Social media website

9gag (stylized as 9GAG) is an online platform and social media website based in Hong Kong, which allows its users to upload and share user-generated content or other content from external social media websites. Since the platform for collections of Internet memes was launched on April 11, 2008, it has grown in popularity across social media such as Facebook, Twitter, and Instagram.

==History==
The website was co-founded in 2008 by a group of Hong Kongers including University of Hong Kong student Ray Chan, with the intention of creating an alternative online platform to email on which users could easily share humorous photos or videos. In a 2012 interview, Chan declined to explain the origins of the name "9gag". Chan later explained that the name "9gag" comes from Cantonese, where it sounds like "gou gag" which means to crack a joke or gag.

Starting the company under a "Just for Fun" mentality, 9gag's co-founders began using 9gag as a résumé-builder for the 500 Startups accelerator program. During the summer program, the 9gag team worked on other startup ideas, including StartupQuote and Songboard. Following the 500 Startups accelerator program, 9gag participated in Y Combinator's incubator and its user-base increased to 70 million global unique visitors per month. The 9gag co-founding team discontinued all other projects and shifted their focus exclusively on 9gag. 500 Startups was given equity for their aid and mentorship.

In July 2012, 9gag raised an additional US$2.8 million in funding from Silicon Valley–based venture capital, including True Ventures and Greycroft Partners. In August 2012, 9gag received another $2.8 million in funding from Silicon Valley venture capitalists, including True Ventures and Greycroft Partners, as well as individual investors like Chris Sacca, Kevin Rose, and Naval Ravikant. This funding supported 9gag's engineering team growth both in Hong Kong and in Silicon Valley. 9gag is headquartered in Tsuen Wan, Hong Kong, with offices in Mountain View, California.

=== Mobile app development ===

9gag has a mobile application on iOS, Android, Windows Phone 8, and BlackBerry 10.
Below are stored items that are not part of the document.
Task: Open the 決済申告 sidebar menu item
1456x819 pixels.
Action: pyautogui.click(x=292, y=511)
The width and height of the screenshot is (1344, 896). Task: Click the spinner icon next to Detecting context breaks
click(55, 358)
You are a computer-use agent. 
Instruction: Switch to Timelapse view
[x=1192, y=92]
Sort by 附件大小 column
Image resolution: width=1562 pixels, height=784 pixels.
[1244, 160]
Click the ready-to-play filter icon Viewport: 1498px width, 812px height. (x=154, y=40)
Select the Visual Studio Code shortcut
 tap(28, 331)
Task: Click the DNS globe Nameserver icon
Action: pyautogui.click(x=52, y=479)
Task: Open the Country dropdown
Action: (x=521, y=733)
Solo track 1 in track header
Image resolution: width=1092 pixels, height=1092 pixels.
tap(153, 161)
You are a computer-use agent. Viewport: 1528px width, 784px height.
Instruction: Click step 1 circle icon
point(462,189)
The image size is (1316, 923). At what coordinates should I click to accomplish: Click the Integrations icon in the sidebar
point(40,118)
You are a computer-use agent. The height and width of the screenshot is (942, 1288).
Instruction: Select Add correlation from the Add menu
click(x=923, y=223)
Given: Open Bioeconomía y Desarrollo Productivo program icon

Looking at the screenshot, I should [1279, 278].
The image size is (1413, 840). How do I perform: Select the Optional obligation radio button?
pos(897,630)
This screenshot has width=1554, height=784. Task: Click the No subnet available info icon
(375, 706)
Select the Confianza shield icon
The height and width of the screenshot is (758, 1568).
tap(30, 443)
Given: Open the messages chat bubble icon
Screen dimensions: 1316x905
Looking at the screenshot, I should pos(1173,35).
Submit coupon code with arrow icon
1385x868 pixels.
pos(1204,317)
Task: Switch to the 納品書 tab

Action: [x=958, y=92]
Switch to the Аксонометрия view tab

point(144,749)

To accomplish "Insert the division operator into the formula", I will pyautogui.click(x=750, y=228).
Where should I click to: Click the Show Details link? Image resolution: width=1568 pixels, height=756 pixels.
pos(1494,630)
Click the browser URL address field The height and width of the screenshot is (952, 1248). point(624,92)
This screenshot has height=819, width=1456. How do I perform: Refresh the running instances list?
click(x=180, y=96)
In July 2012, 9gag launched an app for iOS and Android. The mobile application serves as a streamlined version of the web-based content. In summer 2014, 9gag launched 9chat where 9gag users log into their accounts and write to others by sending them a message. 9chat also added support for the creation of groups in different sections. In December 2014, 9gag launched its first game called 9GAG Redhead Redemption.

==Authorship and criticism==
9gag users and admins may also re-post content (usually without any consent from its respective authors) from other websites (e.g. 4chan, Newgrounds, Reddit, SomethingAwful, FunnyJunk, YTMND, Instagram, etc.), replacing the source site's watermark with their own. In 2011, 9gag and 4chan disputed authorship of internet memes published on both websites, whereby each company claimed the memes originated from their own website. Ray Chan argued that "9GAG does not create memes or rage comics, but helps spread them." In a 2015 Slate article, writer Amanda Hess described 9gag's reposting of content from Instagram as part of an "online ecosystem of joke stealing".

9gag has also been criticised for discriminatory content. In 2014, linguist Albin Wagener examined 446 posts found on 9gag's main page; of these, 40 (8.97%) were clearly discriminatory. Most of the discriminatory posts involved misogyny (57.5%), followed by cultural discrimination (25%) and homophobia (12.5%). According to Wagener, 9gag brings people together in an international context, but through masculine and heterosexual symbolism and the devaluation of other groups.